Examples of landlocked countries that have operational navies include Azerbaijan, Bolivia, the Central African Republic, Kazakhstan, Turkmenistan, Laos, Paraguay, Rwanda, as well as Uganda amongst others. In the USA, the Naval Construction Battalion Centre is located in Mississippi, the Naval Air Station Fallon is in Nevada, the Naval Computer and Telecommunications Area Master Station Atlantic Detachment LaMoure is in North Dakota, while the Navy Information Operations Command – Sugar Grove is in West Virginia. All these states in the USA are landlocked.
Moreover, in the United Kingdom, Her Majesty Ship (HMS) DRYAD and COLLINGWOOD are located on land, instead of on the coast. In Germany, the Logistikschule der Bundeswehr (The Logistics School of the German Armed Forces) is located in Carlstadt, a landlocked city.
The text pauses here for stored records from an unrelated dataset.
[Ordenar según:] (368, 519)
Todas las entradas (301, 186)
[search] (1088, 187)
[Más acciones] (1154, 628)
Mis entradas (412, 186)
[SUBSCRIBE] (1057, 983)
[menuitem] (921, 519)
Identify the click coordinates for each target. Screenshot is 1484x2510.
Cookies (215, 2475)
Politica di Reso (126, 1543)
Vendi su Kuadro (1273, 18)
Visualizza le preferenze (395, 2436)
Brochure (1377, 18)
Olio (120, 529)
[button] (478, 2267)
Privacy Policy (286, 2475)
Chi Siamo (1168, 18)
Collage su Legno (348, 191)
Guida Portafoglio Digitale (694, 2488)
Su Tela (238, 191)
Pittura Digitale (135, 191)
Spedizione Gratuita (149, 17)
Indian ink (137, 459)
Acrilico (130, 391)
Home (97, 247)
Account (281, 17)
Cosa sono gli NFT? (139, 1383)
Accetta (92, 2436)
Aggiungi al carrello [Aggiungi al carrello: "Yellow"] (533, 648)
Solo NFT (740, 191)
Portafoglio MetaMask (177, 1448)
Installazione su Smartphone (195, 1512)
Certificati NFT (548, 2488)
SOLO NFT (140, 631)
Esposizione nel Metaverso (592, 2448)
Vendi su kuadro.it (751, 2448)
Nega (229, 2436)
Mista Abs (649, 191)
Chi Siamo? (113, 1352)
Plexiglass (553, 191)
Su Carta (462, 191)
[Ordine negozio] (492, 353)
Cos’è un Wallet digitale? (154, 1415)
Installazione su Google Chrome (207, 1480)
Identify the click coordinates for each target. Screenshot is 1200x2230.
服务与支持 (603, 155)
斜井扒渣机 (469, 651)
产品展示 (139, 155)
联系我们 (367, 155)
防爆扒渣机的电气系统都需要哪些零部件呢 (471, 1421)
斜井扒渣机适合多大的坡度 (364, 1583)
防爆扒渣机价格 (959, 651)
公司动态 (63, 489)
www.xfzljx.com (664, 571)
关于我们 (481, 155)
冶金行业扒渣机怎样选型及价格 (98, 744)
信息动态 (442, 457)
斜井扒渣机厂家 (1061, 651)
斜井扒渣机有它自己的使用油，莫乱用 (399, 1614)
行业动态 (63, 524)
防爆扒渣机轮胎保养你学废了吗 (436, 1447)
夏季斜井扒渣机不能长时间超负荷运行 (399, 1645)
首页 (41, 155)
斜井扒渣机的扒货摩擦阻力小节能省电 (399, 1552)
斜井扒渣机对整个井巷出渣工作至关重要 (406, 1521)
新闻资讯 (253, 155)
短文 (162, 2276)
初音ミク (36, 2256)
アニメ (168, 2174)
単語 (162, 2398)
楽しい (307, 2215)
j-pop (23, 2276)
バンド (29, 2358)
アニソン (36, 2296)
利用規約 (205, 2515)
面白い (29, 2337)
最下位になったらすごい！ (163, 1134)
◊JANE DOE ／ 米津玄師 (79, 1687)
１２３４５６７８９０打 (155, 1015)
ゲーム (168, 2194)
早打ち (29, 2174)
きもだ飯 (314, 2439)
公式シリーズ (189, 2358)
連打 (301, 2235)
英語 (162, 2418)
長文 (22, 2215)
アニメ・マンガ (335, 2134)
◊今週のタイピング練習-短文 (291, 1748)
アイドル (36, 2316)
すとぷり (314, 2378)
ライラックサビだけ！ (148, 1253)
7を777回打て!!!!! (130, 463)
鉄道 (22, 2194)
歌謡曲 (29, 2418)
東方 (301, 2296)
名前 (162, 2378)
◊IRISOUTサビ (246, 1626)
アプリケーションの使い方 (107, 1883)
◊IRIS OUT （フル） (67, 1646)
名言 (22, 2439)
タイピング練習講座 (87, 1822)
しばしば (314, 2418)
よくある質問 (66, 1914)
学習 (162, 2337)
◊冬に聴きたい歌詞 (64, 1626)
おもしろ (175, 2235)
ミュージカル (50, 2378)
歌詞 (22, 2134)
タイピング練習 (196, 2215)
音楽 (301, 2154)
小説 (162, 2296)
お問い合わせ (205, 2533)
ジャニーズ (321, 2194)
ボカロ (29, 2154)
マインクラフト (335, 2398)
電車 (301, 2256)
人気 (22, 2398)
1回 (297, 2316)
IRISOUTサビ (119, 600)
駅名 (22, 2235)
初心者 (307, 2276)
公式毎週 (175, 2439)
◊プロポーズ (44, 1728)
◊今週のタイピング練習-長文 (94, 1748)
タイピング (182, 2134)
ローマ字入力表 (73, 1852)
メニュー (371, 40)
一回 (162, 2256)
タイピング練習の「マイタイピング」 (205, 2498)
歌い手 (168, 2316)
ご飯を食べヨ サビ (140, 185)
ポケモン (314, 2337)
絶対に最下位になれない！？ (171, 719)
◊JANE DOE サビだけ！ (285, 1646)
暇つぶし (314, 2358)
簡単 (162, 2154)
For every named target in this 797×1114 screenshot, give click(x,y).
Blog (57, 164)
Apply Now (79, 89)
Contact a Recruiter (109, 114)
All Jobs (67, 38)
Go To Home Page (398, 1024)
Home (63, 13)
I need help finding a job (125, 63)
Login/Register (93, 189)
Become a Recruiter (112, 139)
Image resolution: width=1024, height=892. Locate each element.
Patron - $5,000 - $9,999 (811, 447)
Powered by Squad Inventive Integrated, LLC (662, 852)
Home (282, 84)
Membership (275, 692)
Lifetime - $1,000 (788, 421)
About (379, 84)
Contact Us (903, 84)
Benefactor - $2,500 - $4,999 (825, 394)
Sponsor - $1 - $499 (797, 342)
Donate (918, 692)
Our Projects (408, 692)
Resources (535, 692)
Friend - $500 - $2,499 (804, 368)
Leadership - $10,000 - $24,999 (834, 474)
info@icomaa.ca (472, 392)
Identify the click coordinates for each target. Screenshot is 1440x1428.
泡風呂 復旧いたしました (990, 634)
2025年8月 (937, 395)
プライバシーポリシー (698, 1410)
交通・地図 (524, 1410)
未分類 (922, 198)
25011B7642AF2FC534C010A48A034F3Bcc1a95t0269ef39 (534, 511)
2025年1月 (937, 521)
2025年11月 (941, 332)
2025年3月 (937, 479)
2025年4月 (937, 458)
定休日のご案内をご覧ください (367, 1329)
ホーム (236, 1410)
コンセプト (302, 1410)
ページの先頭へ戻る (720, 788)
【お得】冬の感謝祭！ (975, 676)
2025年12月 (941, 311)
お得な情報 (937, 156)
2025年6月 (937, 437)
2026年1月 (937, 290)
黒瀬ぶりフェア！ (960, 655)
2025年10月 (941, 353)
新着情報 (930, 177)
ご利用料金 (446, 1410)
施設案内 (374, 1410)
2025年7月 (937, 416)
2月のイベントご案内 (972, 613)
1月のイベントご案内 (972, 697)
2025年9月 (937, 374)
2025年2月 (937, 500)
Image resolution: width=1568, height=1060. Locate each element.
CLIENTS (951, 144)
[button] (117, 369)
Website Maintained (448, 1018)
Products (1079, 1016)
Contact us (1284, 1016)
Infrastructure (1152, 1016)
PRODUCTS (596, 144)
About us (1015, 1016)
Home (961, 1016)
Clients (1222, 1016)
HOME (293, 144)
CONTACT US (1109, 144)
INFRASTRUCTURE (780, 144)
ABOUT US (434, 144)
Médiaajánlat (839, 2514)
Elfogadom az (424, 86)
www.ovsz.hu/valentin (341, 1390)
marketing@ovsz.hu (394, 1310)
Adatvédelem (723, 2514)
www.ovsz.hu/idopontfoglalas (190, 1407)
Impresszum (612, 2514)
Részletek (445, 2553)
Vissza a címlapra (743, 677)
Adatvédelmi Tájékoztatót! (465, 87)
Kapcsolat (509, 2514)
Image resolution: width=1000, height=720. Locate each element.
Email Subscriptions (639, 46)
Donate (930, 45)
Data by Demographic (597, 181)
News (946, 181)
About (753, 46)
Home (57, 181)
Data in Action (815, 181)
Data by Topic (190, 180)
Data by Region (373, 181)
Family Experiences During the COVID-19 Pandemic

From the foregoing, there is absolutely no absurdity in the Nigerian Navy establishing a training school in Kano. In this era of insecurity, as the nation is witnessing, many Nigerians may be unaware that naval officers are involved in many of the internal security operations in states outside the Niger Delta. The affected states include Plateau, Benue, Kaduna, Nasarawa and the North -East.
For Nigeria to win the war against terrorism, banditry, kidnapping and other violent and economic crimes that are threatening the very fabric of the country, it requires all hands to be on deck, irrespective of the arm of the armed forces or security agencies involved. The focus now should be how the country can overcome all these security challenges, and not on the mundane issue of where a military base or facility should be sited.
I strongly support the Navy in its quest for a viable and vibrant partnership with the media as the fourth estate of the Realm. According to the Navy, it views Media as a force multiplier and intends to engage the mass media constructively in a mutually beneficial relationship.